It's hard to get better if you don't know what better looks like
The product leader
A product leader leads the product managers building ships (products). They hire the best shipbuilders, create a proper environment for building ships, and they provide their people with the support and tools they need to do great work. The ships your teams build can only be as good as the shipyard that produces them.
The product manager's job
It's the product manager's job to come up with a product solution that is valuable to the user, usable by the user, buildable by your engineering team, and still viable from a business perspective. It's all about finding a balance between these four dimensions.
Again, what's the job you said!?
- Go out there and listen to your users and customers to understand their problems and how you can possible solve them.
- Conduct several experiments and prototypes to test your assumptions and various solutions before building them (to minimize the risk of building the wrong thing in a beautiful way).
- Maximize value but minimize the effort to build the actual solution and make sure the winning solutions can be built by the team in a reasonable amount of time.
- Deliver the product and optimize (or even innovate on) it based on feedback.
By this definition, a product manager is not a person who only collect requirements, write concepts, and maintain a backlog without making any decisions.
Do you know what better looks like?
If you don't know what makes a good product manager, how do you make sure your product managers know what they are expected to do? How do you hire the right person? How do you show them their necessary areas of personal growth?
Help your product managers understand what you think makes a good product manager. Help them identify their gaps to see what they should get better at, and help them understand what better really looks like.
Product vision, product strategy, goals and principles
For some organizations, product vision, strategy, goals and principles are very scary things - so much so that they avoid creating some or all of them. People think that it's a complicated and difficult process.
In fact, it's all about decision making. These things provide the guardrails for making decisions and prioritizations faster, and better.

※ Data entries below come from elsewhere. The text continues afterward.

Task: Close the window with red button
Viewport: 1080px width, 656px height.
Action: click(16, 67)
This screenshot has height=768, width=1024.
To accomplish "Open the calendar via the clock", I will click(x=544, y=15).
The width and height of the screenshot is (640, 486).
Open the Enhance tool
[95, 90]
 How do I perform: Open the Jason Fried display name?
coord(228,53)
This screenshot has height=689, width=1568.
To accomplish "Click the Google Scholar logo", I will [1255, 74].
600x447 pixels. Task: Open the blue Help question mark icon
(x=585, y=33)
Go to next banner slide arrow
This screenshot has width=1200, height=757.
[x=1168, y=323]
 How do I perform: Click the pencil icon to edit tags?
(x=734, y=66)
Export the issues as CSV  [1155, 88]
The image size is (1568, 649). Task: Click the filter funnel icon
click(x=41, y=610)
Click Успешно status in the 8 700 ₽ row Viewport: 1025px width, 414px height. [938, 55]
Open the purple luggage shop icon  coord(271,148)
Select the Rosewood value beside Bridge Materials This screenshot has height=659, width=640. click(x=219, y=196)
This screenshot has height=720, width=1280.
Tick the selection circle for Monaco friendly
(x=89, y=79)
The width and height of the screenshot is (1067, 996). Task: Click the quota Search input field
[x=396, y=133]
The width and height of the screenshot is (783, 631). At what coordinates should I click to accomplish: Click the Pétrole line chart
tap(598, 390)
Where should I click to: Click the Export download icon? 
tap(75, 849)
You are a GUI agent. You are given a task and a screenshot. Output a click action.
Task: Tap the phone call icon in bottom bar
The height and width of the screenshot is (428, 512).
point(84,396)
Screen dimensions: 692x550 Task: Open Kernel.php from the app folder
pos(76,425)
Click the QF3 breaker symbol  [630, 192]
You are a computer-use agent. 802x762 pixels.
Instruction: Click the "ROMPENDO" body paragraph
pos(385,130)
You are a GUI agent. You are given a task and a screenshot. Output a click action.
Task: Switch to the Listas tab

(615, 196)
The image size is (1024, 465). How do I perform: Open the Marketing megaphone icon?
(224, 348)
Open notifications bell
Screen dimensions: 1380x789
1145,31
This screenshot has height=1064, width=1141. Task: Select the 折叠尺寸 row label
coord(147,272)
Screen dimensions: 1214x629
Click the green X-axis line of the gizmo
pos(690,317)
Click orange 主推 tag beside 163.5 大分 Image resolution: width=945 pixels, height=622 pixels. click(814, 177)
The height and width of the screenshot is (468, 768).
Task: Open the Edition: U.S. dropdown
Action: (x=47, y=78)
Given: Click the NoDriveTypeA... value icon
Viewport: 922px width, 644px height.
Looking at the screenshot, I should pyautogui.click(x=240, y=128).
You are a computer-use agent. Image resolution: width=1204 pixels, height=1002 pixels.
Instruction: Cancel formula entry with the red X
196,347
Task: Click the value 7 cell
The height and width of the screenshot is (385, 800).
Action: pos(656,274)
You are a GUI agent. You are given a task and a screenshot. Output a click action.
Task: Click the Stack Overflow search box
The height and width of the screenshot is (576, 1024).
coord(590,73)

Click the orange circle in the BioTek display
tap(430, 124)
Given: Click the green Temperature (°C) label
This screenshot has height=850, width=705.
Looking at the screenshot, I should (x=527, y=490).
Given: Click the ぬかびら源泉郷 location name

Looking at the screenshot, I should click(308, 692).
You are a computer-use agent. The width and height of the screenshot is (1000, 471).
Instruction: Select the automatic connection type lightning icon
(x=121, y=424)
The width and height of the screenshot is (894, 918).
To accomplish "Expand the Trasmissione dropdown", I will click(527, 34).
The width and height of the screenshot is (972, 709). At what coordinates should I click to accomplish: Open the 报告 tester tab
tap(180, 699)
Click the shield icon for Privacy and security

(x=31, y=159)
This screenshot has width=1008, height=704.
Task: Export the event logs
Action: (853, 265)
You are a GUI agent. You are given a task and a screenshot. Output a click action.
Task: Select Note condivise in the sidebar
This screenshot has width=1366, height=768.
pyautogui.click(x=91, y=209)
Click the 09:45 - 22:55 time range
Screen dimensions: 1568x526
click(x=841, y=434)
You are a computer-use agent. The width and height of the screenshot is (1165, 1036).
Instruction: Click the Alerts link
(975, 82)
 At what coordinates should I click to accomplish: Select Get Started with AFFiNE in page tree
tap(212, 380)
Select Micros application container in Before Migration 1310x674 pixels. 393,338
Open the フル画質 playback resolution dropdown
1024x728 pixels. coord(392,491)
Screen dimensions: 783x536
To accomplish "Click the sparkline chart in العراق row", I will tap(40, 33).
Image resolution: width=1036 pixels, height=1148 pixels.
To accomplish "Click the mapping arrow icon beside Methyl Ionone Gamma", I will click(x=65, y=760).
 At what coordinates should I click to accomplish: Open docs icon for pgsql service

You need that, because there will always be more work than there is capacity to do it.
How can I grow and learn as a product manager?
- I can learn by consuming books, podcasts, blogs, conference talks.
- I can apply what I have consumed and learned to my daily work.
- I can reflect and get feedback on what I have applied.
- I can contribute back to the community and my colleagues by showing up at events to share my experiences, teach others, write articles, onboard new product managers, and become a mentor.